[Aim of the task]: Present every line of the entries below as a numbered list, omitting blank lines and leaving out the pictures.
## Begin Exercise inputs
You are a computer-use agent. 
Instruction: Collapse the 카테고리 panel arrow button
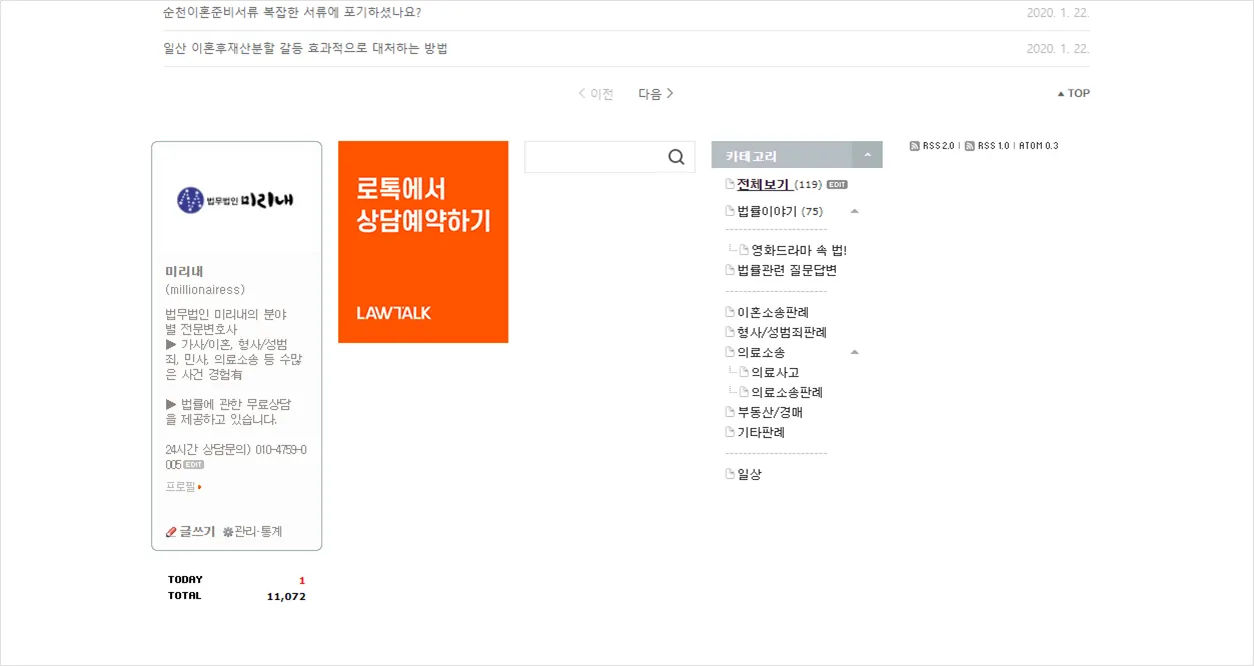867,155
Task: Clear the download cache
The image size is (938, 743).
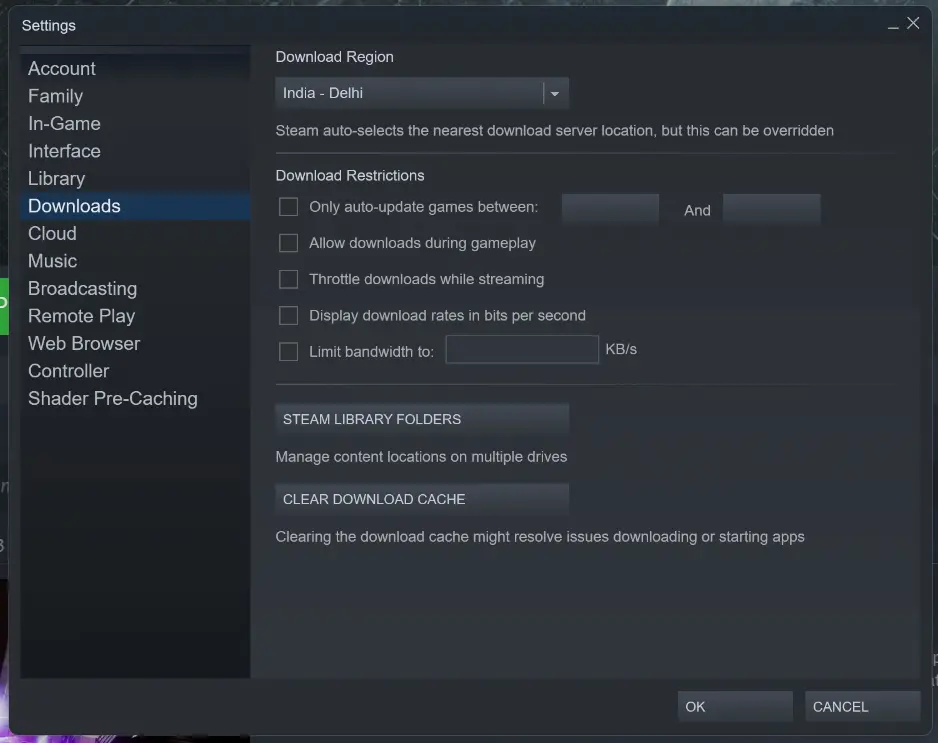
## End Exercise inputs
[Written answer]:
1. You are a computer-use agent. 
2. Instruction: Collapse the 카테고리 panel arrow button
3. 867,155
4. Task: Clear the download cache
5. The image size is (938, 743).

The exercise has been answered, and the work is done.